Here is a picture of the USCCR members:

Commission Appointees:
Martin R. Castro (Chair)
President and CEO of Castro Synergies, LLC
Chicago, IL

Patricia Timmons-Goodson (Vice Chair)
Associate Justice (Retired) Supreme Court of North Carolina
Fayetteville, North Carolina

Karen K. Narasaki
Independent Civil and Human Rights Consultant
Washington, DC

Roberta Achtenberg
Corporate Advisor in Public Policy and California State University Trustee
San Francisco, CA

Gail Heriot
Professor of Law, University of San Diego
San Diego, CA

Michael Yaki
San Francisco, CA

David Kladney
Reno, NV

Peter N. Kirsanow
Partner, Benesch, Friedlander, Coplan & Arnoff
Cleveland, Ohio

USCCR Staff Director
Mauro Albert Morales

Be watchful and regard them as traitors to the United States of America.

Carl Vehse said...

Here's another example of treachery against the Constitution's First Amendment coming from the USCCR Chairman.

The Chairman of the U.S. Commission on Civil Rights (USCCR) attacked proponents of religious liberty in a recent statement, suggesting that it is simply a justification for bigotry, prejudice and discrimination.

The Obama-appointed chairman, Martin R. Castro, stated
[Report, p.29] that the “phrases ‘religious liberty’ and ‘religious freedom’ will stand for nothing except hypocrisy so long as they remain code words for discrimination, intolerance, racism, sexism, homophobia, Islamophobia or any form of intolerance.”

Castro further declared that “today, as in past, religion is being used as both a weapon and a shield by those seeking to deny others equality.”

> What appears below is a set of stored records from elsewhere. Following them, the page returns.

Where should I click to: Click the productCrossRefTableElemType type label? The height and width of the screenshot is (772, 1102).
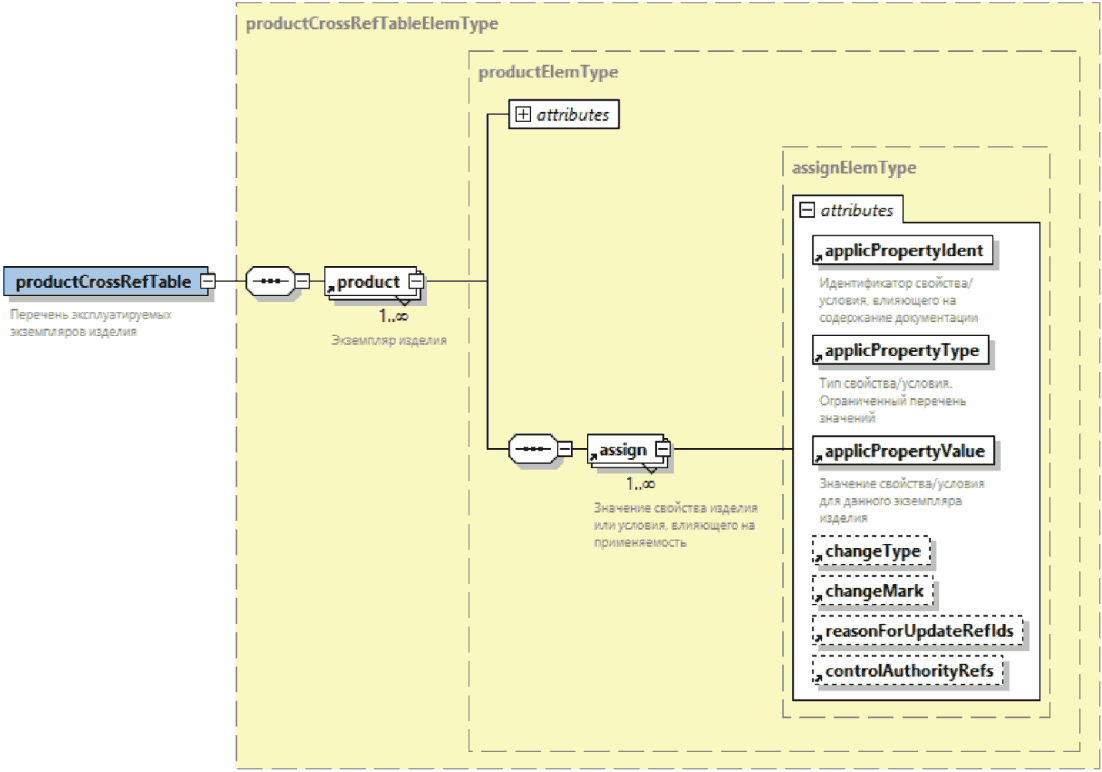[x=371, y=23]
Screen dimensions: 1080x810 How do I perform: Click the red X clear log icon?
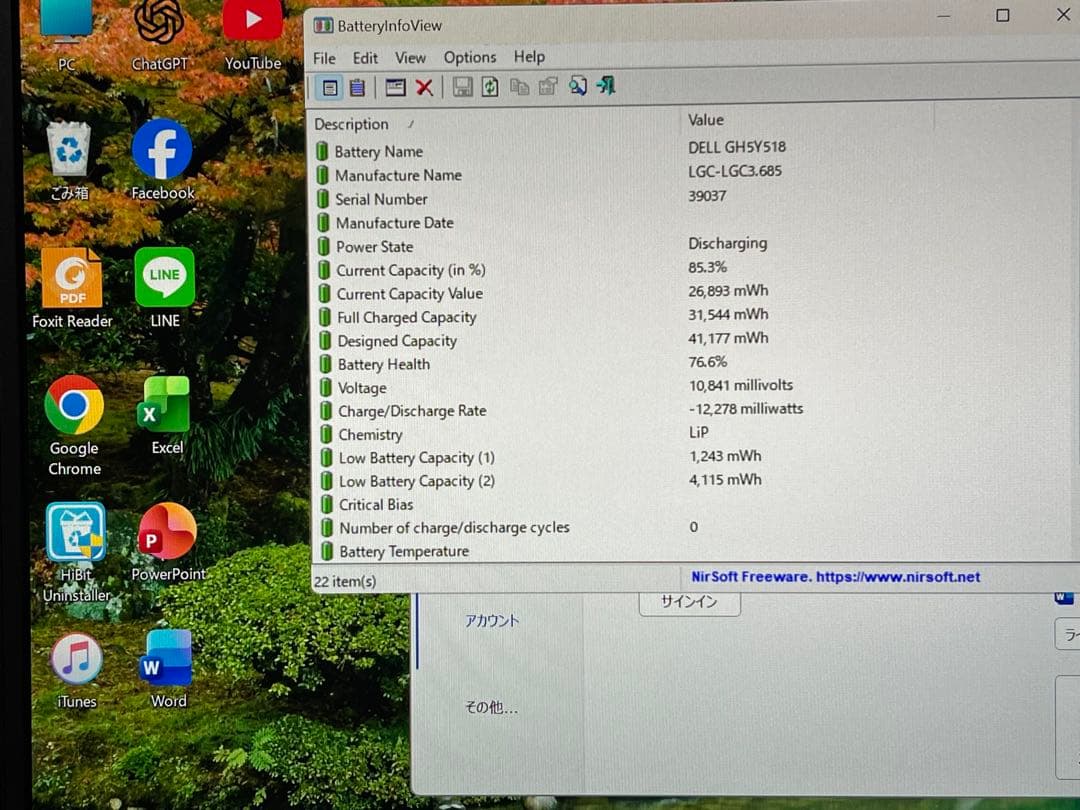click(424, 87)
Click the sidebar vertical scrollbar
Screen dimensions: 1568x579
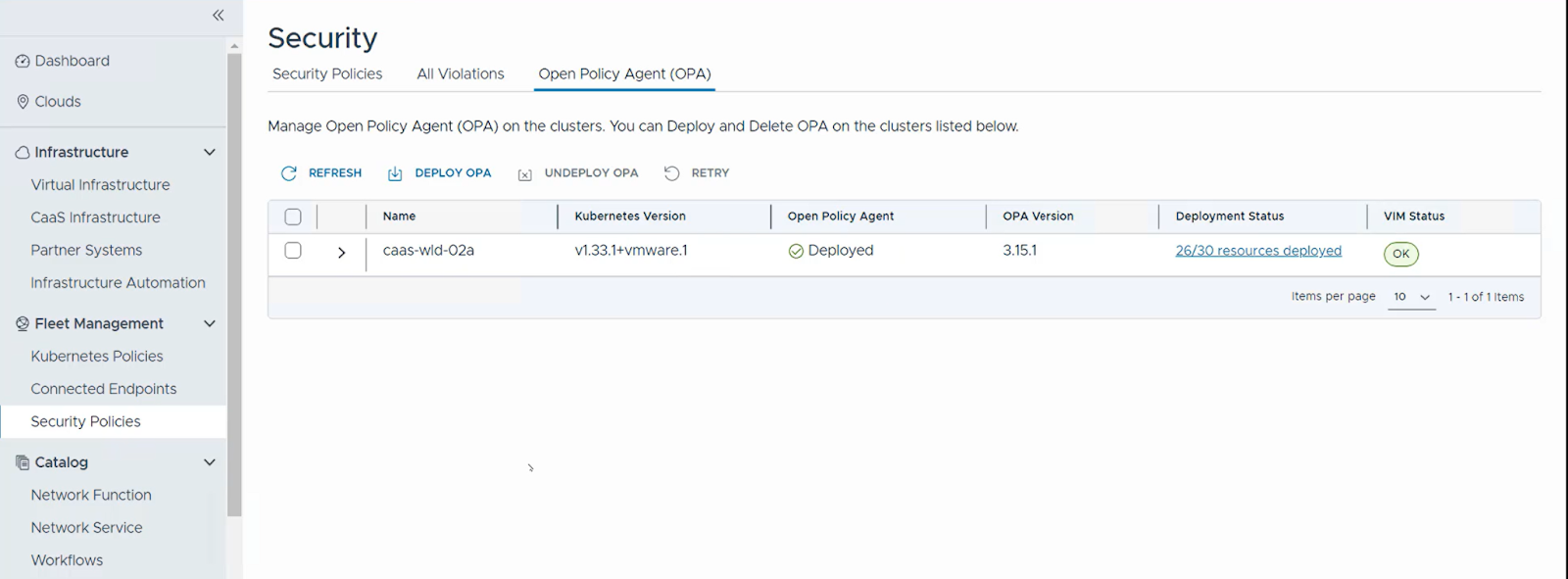tap(234, 284)
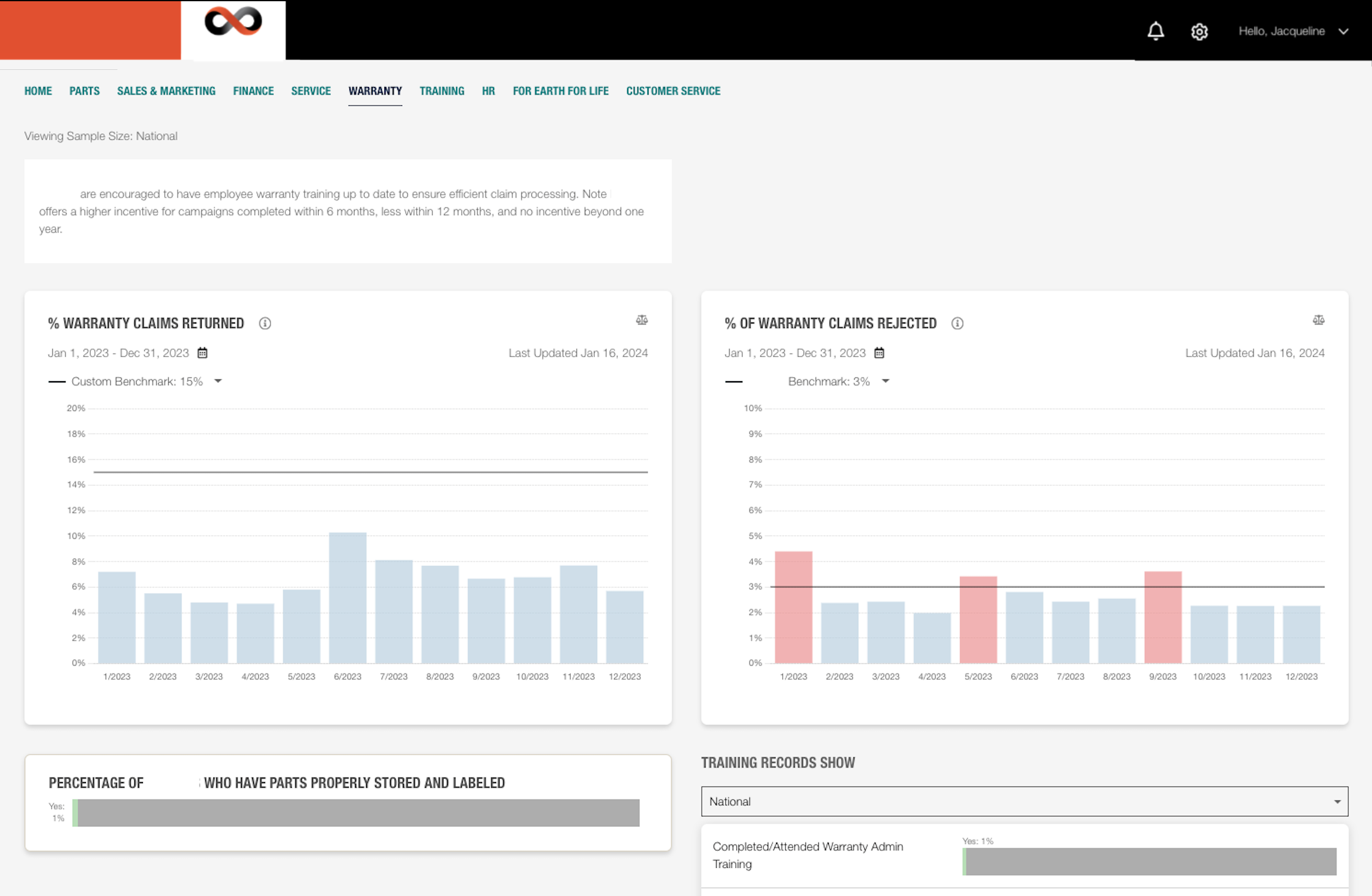Click infinity logo in header
Screen dimensions: 1372x896
(x=233, y=21)
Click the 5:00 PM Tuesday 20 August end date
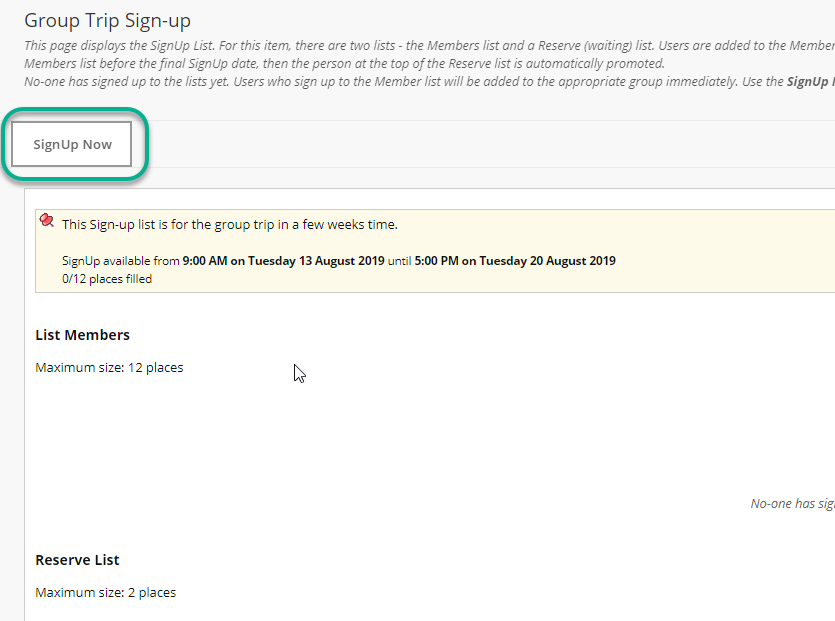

“We now see ‘religious liberty’ arguments sneaking their way back into our political and constitutional discourse,” Castro said, “in an effort to undermine the rights of some Americans.”

Excerpted from a September 12, 2016, Breitbart article, "Obama Appointee: Religious Liberty Is Code Word for ‘Racism, Sexism, Homophobia’"

And if you think Castro's words are traitorous, think about what Christians will face if Traitorhellary becomes President.